Mit vielen faszinierenden Eindrücken zur Kultur Malaysias und seinen Ureinwohnern,  seinen UNESCO-Welterbestätten wie zum Beispiel der Nationalpark Gunung Mulu  und die vielfältigen Möglichkeiten an Gourmet- und Shoppingtempel verabschiede ich mich schweren Herzens.

Ich fliege weiter und weiter – mache Abstecher in das ewig lächelnden Thailand, ängstige mich beim Anblick der Komodowarane Indonesiens, koste virtuell die berühmte Trockenfleischspezialität Biltong in Südafrika, kann nicht genug kriegen vom Anblick der Dubai Fountain, deren Wasserstrahlen und Lichter zur Musik eine Choreografie zeigen; dazwischen chatte ich mit rührigen Reiseveranstaltern, die mir diese Traumdestinationen auch in der realen Welt vermitteln können.

Zurück in Europa komme ich an den Küsten Irlands zur Ruhe – klares Meerwasser, steile Klippen, immergrüne Wiesen, unberührte Natur und die herrlich kühle Brise auch im Hochsommer machen mich zum absoluten Fan dieser magischen Insel. Schweren Herzen trete ich die Heimreise an, vorbei an den Metropolen Europas, mache mit meinem Roadsurfer, einem Campingbus, der mir Ungebundenheit und Bequemlichkeit garantiert, noch einen Umweg an die Adriaküste, um kurz gesunde Meeresluft zu tanken und die vielfältigen Eindrücke zu verarbeiten. Dazu genieße ich live die musikalischen Ohrwürmer von Monti Beton, einer Musikerformation, die anlässlich der Ferienmesse für gute Stimmung sorgt. Außerdem erfahre ich noch alles über eine Globetrotterin, die aus dem Koffer lebt, aber aus dem Nähkästchen plaudert. Als Hundebesitzerin stöbere ich noch in den Angeboten für Reisen mit Hund und sammle Informationen für meine wanderbegeisterte Freundin zum Thema Weitwandern für Anfänger in den Tiroler Alpen. Es gäbe ja noch so viel zu sehen und zu hören, doch ich bin etwas müde geworden… Normalerweise wäre ich jetzt leicht ermattet in einem gemütlichen Sessel bei den Freunden vom rumänischen Ausstellungsstand gelandet.

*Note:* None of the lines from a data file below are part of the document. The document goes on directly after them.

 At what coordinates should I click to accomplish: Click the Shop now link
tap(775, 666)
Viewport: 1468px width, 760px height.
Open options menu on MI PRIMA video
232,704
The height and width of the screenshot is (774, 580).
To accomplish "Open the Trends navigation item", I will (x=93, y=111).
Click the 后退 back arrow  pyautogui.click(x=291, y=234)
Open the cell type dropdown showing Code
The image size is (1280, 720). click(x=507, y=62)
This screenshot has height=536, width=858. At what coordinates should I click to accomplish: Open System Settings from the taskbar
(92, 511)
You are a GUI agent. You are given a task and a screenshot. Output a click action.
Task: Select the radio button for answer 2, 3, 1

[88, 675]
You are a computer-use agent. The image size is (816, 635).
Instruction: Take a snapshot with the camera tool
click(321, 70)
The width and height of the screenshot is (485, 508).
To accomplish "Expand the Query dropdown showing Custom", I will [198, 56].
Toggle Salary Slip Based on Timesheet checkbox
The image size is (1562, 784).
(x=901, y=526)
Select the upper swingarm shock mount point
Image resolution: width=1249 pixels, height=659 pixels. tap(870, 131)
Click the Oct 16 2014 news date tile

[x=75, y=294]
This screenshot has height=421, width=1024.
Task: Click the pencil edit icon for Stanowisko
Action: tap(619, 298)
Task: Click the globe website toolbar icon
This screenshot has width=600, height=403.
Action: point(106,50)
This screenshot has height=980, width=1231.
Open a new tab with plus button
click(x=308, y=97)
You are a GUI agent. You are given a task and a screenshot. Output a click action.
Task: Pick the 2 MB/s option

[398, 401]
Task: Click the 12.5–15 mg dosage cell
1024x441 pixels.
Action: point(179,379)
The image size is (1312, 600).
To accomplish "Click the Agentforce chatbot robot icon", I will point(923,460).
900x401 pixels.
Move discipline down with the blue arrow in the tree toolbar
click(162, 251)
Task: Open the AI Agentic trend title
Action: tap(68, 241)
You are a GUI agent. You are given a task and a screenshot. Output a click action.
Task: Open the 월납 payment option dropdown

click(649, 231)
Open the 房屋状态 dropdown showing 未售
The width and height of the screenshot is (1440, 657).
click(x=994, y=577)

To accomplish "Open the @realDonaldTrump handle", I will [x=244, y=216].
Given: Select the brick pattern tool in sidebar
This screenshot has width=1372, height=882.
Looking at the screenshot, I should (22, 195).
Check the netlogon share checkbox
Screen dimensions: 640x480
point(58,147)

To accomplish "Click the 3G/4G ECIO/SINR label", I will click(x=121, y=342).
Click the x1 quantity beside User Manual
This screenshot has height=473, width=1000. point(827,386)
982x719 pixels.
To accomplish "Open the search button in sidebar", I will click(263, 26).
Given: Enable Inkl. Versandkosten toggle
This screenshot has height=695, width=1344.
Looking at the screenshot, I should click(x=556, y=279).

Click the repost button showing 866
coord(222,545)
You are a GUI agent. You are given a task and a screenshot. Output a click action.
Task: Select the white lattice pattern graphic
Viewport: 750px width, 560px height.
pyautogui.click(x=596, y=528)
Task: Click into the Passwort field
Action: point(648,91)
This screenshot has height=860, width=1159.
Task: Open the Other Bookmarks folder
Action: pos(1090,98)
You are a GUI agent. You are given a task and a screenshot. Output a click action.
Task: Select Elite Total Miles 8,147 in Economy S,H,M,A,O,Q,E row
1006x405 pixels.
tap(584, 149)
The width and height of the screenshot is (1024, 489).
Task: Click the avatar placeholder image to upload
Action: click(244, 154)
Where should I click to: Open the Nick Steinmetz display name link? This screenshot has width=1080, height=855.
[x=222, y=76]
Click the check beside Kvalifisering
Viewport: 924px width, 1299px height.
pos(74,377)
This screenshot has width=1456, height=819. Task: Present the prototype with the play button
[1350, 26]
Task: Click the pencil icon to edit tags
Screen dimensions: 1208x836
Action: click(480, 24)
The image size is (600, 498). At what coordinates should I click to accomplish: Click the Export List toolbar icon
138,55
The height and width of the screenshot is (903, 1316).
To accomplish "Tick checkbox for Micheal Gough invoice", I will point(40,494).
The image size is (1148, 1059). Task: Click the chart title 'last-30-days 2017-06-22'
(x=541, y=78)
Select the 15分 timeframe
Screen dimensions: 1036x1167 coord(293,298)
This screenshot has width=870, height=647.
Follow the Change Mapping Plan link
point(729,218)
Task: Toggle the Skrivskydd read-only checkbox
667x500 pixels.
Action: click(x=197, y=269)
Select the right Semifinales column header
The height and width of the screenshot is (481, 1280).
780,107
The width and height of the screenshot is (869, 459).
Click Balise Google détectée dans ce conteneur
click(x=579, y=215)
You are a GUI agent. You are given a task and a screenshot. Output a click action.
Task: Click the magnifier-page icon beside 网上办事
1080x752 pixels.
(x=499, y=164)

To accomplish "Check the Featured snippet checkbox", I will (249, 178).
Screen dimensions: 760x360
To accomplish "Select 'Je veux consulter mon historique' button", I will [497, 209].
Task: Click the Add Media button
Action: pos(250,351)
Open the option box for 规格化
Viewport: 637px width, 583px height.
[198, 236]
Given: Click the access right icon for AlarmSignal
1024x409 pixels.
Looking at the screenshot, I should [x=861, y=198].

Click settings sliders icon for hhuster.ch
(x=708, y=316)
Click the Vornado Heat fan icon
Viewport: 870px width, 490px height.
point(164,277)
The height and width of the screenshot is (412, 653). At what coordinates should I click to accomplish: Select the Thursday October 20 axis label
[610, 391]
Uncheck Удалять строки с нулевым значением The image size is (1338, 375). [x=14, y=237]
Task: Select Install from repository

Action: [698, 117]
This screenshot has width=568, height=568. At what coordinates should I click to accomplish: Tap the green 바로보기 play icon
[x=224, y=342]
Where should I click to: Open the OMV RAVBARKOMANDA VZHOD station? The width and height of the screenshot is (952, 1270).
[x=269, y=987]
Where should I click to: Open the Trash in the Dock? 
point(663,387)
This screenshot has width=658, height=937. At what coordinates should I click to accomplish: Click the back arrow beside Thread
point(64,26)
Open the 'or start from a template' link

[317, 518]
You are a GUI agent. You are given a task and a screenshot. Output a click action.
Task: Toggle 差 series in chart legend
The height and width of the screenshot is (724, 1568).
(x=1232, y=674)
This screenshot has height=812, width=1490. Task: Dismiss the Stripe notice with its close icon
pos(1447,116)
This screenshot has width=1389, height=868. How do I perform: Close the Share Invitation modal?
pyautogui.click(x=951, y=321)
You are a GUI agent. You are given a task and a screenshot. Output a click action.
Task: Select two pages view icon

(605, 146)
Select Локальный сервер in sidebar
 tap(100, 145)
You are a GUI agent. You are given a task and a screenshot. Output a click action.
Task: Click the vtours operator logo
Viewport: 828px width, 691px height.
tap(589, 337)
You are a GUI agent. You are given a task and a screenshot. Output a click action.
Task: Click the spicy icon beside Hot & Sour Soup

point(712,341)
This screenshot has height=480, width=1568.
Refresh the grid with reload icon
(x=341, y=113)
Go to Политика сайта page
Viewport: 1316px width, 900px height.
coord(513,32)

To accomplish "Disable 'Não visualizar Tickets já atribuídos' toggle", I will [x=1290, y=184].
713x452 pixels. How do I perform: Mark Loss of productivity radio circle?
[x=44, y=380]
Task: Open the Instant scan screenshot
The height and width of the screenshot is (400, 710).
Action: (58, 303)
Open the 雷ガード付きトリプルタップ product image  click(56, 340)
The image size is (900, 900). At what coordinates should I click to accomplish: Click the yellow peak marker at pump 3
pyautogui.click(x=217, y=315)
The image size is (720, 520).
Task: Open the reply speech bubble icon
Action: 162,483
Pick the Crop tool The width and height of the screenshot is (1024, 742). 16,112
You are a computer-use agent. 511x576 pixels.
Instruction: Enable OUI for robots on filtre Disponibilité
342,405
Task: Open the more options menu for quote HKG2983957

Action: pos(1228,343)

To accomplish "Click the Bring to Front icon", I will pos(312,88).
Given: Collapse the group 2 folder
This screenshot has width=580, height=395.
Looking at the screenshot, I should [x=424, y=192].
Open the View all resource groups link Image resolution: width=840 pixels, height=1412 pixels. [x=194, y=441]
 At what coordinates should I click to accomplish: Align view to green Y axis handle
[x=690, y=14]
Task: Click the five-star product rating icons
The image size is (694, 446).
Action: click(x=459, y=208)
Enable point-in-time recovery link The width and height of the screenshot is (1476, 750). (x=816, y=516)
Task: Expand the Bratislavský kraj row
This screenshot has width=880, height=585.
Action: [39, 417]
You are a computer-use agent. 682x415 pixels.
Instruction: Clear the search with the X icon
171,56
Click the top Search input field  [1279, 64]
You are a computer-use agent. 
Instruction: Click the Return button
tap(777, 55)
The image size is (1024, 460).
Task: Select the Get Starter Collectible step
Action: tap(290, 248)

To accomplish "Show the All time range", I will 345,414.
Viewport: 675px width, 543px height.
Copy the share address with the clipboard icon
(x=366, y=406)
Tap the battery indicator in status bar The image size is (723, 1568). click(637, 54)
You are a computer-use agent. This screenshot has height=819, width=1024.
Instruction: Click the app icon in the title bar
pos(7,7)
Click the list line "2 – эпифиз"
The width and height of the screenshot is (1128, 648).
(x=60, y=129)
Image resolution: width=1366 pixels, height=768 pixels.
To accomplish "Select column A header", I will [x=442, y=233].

Heute klappe ich den Laptop zu, nehme die Stöpsel aus den Ohren, schalte die Kaffeemaschine ein und genieße den starken Espresso – einziger Wermutstropfen dabei: Die liebgewonnene siebenbürgische Köstlichkeit fehlt!

Ingrid WEISS

 

 

 

 

Veröffentlicht in Aktuelle Ausgabe, Tourismus.